___ INPUT FOR THIS TASK

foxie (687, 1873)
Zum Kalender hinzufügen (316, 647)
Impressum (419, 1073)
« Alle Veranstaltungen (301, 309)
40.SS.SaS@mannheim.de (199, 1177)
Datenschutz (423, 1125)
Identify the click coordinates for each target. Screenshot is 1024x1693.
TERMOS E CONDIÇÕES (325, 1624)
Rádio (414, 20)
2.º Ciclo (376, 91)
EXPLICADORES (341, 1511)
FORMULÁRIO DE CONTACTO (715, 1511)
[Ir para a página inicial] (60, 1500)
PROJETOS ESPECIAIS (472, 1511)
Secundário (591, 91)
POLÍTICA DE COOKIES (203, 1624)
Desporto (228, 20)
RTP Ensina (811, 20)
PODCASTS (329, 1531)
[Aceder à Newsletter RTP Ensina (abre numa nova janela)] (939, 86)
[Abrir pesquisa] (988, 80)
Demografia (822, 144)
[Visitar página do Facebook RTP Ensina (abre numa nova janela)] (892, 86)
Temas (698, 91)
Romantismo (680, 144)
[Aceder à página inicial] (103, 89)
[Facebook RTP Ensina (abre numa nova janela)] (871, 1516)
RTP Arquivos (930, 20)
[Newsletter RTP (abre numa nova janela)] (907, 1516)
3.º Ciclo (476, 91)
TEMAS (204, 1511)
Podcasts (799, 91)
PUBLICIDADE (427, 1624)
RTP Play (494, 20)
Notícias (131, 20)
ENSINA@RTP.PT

______

**WORK TO BE COMPLETED:**
Take from the listing above each line that contains the string "Newsletter".

**REPLY TO THE TASK:**
[Aceder à Newsletter RTP Ensina (abre numa nova janela)] (939, 86)
[Newsletter RTP (abre numa nova janela)] (907, 1516)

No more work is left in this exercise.